Еще я понял, что некоторые собственные мысли следует принимать как
должное, их значение в том, что они есть. Категории истинного и ложного,
конечно, присутствуют всегда, но они не всегда обязательны и не всегда
применимы. Существование таких мыслей само по себе более важно, чем то, что
мы об этом думаем. Но и это - то есть то, что мы думаем - не следует
подавлять, как не следует подавлять любое проявление своего "я".
Все, что я могу поведать о потустороннем, о жизни после смерти, все это
- воспоминания. Это мысли и образы, с которыми я жил, которые не давали мне
покоя. В определенном смысле они являются основой моих работ, ведь мои
работы - не что иное, как неустанные попытки ответить на вопрос: какова
связь между тем, что "здесь", и тем, что "там"? Однако я никогда не позволял
себе говорить о жизни после смерти expressis verbis (вполне отчетливо. -
лат.), в противном случае мне пришлось бы как-то обосновать мои соображения,
чего я сделать не в состоянии. И все же я попробую рассказать об этом.
Впрочем, все равно это будет всего лишь "сказка", миф. Может быть,
человеку нужно прикоснуться к смерти, чтобы он обрел необходимую для этого
свободу и раскованность. Независимо от того, желаю ли я какой-нибудь жизни
после смерти или нет, - я прежде всего не хотел бы культивировать в себе
подобные мысли. Но должен отметить, что на самом деле, безотносительно моих
желаний и поступков, я все равно об этом думаю. Что здесь правда, что ложь,
я не знаю, но такие мысли есть и вполне могут оформиться, если только я,
следуя рассудку, не стану подавлять их. Предвзятость обедняет психическую
жизнь, нанося непоправимый ущерб всем ее проявлениям, но я знаю слишком
мало, чтобы суметь каким-то образом откорректировать этот ущерб. Возможно,
что критическое вмешательство рассудка смогло бы многое прояснить как в
этом, так и в большинстве других мифологических представлений, но не
исключено, что оно же редуцировало бы их вплоть до полного исчезновения.
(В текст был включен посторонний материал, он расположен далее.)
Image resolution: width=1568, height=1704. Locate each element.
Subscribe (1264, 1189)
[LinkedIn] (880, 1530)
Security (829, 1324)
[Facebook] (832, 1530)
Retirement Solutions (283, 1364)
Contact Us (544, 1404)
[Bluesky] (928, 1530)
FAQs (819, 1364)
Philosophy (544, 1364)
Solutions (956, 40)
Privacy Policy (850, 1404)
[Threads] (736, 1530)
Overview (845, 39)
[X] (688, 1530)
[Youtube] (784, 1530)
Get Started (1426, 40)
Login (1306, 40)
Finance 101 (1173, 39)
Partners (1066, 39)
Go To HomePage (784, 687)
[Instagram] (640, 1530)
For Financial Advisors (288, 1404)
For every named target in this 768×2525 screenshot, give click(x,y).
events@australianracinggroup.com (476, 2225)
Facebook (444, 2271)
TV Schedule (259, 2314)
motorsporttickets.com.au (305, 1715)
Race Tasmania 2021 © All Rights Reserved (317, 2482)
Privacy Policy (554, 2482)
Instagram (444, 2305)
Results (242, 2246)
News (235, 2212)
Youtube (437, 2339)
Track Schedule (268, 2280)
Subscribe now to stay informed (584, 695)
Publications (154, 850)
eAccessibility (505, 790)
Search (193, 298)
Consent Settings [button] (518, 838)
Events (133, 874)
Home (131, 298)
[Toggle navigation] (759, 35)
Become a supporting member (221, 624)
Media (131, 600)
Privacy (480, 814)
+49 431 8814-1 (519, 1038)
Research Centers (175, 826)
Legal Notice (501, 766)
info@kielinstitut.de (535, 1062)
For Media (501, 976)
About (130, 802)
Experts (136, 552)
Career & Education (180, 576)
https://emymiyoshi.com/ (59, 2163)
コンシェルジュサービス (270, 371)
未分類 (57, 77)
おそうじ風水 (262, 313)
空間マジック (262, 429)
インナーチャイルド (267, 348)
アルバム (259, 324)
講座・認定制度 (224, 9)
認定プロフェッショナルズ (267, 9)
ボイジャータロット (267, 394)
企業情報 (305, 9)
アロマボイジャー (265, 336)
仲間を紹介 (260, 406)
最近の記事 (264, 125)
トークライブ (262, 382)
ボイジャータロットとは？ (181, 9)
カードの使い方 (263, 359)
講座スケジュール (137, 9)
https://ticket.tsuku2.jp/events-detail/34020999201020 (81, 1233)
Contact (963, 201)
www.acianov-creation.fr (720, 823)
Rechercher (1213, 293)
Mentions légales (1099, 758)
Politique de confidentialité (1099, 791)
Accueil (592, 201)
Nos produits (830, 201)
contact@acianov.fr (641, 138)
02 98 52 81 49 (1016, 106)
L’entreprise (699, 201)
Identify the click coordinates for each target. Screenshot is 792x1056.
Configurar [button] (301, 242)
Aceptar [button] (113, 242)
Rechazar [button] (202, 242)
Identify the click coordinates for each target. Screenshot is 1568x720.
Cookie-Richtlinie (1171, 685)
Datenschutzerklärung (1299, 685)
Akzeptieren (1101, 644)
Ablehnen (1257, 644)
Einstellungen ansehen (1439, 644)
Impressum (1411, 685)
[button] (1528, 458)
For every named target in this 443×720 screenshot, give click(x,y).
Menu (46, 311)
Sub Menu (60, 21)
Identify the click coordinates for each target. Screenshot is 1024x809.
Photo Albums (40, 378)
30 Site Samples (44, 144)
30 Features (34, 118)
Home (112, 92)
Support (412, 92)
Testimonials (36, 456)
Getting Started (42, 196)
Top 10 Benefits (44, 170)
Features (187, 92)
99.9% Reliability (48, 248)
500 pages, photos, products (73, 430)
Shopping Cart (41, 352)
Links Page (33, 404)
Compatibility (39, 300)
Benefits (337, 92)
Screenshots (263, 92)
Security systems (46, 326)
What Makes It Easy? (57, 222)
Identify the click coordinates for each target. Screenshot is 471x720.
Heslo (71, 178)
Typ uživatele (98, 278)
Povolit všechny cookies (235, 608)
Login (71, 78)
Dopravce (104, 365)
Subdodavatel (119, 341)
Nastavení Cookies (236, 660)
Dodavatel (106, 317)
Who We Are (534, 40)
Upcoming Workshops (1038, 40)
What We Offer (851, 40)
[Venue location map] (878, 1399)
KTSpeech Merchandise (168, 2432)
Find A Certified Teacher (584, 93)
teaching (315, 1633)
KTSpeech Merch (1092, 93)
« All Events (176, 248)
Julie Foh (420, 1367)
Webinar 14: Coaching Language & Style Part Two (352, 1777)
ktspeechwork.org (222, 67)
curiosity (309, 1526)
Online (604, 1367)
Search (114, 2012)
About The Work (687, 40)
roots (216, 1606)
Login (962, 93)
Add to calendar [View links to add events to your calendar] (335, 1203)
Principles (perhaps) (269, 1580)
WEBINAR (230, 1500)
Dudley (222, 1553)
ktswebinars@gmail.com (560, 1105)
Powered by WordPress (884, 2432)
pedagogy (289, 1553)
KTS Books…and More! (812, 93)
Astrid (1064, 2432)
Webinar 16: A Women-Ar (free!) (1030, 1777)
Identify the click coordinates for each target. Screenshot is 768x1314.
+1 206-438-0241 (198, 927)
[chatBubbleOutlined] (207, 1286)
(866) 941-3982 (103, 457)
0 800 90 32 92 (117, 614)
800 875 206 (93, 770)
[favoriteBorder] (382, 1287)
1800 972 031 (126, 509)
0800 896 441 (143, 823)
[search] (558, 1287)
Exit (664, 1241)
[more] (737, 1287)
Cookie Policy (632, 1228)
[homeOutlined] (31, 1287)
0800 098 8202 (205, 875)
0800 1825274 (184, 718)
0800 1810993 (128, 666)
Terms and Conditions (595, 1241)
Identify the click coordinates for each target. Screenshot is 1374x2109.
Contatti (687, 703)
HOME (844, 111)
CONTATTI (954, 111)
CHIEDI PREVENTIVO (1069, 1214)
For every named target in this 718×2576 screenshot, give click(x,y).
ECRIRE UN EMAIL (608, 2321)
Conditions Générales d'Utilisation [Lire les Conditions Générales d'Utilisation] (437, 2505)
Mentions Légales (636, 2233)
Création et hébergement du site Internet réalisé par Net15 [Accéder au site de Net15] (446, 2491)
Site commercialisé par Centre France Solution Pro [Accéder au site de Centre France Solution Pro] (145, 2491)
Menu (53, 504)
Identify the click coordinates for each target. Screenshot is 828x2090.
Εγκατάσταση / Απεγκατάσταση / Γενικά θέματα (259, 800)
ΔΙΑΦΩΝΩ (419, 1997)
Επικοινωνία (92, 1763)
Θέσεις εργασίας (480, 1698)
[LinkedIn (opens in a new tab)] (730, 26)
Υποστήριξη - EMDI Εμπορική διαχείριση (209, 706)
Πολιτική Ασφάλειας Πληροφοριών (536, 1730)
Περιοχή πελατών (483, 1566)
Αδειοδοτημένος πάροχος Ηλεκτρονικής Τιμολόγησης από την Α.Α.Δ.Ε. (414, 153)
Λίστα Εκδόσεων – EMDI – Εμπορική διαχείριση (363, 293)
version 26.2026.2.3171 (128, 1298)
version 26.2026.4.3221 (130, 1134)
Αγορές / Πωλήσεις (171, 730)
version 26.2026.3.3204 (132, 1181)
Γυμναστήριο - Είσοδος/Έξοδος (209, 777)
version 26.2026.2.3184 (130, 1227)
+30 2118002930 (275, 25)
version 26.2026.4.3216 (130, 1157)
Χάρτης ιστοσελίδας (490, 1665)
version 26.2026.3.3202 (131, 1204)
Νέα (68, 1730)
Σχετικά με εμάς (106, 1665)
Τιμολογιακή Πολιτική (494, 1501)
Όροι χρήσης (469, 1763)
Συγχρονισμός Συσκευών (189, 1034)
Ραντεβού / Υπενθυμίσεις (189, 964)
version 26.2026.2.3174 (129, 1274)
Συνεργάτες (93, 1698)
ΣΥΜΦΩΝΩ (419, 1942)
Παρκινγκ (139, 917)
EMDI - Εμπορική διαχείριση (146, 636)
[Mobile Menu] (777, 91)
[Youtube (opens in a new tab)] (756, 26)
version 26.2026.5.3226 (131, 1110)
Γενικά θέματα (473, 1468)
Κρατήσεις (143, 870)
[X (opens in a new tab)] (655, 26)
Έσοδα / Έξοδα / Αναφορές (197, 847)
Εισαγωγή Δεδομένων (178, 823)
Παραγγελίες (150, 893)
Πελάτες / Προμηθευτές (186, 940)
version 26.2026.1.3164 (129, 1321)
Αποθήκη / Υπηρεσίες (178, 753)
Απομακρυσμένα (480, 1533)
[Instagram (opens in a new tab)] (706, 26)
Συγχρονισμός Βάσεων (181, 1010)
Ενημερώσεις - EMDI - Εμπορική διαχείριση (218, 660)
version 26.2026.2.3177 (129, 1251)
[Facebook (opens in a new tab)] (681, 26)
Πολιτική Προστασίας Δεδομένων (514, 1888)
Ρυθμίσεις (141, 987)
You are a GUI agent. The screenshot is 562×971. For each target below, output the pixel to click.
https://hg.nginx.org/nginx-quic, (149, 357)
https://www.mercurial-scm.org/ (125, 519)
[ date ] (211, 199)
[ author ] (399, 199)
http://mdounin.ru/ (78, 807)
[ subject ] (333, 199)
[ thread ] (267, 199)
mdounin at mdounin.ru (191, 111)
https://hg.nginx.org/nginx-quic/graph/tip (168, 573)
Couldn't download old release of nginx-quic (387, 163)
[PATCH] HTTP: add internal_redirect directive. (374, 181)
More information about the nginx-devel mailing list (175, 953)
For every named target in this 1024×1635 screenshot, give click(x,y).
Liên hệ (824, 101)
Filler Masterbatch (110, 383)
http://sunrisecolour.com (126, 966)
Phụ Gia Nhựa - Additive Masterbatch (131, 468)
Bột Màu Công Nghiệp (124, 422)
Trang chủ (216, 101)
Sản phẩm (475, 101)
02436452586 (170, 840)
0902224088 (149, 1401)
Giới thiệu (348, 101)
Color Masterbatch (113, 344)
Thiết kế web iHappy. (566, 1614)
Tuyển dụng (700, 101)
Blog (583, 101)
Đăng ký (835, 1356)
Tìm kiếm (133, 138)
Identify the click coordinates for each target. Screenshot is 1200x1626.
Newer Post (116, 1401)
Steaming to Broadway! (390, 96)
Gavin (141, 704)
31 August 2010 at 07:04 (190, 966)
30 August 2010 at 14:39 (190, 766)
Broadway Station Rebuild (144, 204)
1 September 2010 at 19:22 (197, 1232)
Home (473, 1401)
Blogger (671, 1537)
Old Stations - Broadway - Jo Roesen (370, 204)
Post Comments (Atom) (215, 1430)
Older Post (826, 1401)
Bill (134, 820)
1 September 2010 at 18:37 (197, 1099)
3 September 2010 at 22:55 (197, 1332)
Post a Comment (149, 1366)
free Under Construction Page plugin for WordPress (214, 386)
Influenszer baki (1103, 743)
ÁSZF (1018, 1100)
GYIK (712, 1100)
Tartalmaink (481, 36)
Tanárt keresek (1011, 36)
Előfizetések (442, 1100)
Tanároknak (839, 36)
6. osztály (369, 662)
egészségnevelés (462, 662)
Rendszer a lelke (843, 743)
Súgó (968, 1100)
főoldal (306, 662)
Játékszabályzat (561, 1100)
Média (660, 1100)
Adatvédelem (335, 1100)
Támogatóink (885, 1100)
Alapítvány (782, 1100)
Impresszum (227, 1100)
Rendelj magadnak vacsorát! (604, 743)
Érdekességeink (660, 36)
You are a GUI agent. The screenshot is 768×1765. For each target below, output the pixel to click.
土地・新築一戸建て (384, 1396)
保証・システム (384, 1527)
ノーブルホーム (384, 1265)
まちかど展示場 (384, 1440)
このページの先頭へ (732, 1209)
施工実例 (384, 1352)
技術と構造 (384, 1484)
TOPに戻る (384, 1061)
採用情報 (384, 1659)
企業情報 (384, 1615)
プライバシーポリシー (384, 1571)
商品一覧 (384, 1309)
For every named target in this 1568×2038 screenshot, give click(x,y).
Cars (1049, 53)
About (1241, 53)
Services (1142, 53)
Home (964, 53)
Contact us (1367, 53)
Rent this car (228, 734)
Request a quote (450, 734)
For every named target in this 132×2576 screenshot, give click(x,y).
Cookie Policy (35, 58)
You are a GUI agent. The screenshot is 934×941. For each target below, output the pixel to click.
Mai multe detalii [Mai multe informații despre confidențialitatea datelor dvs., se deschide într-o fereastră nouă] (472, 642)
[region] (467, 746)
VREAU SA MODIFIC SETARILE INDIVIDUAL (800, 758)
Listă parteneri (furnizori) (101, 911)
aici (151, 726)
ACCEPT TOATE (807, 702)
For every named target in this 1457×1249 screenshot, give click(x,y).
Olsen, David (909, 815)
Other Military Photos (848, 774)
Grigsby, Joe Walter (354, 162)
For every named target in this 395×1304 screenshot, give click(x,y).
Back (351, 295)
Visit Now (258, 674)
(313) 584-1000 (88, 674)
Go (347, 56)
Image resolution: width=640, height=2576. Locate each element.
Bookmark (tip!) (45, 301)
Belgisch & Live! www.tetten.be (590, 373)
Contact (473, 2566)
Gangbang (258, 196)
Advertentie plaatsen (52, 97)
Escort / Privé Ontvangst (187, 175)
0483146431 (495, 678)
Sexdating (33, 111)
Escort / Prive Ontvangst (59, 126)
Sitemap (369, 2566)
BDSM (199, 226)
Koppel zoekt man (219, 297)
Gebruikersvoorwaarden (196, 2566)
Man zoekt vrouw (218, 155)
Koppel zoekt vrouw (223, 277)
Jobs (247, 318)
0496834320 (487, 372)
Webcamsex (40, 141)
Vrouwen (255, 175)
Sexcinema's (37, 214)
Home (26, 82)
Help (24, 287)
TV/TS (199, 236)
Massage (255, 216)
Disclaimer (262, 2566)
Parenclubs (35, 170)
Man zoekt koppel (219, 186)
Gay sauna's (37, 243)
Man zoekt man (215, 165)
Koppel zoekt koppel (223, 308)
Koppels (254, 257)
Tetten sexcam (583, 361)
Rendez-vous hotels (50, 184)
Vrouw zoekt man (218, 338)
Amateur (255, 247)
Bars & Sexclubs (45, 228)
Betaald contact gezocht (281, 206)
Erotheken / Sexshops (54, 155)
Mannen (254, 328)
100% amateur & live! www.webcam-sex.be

Дело в том, что в наши дни большинство людей идентифицируют себя
исключительно со своим сознанием и полагают, что они есть именно то, что о
себе знают. Но всякий, кто мало-мальски знаком с психологией, скажет вам,
сколь ограниченно это знание. Рационализм и доктринерство - это болезни
нашего времени, предполагается, что им известны ответы на все вопросы. Но
нам еще предстоит открыть все то, что наше нынешнее ограниченное знание пока
исключает как невозможное. Наши понятия о пространстве и времени более чем
приблизительны, и существует огромное поле для всякого рода отклонений и
поправок. Понимая это, я не могу просто взять и отбросить странные мифы моей
души и внимательно наблюдаю за всем происходящим вокруг, независимо от того,
насколько это соответствует моим теоретическим предположениям.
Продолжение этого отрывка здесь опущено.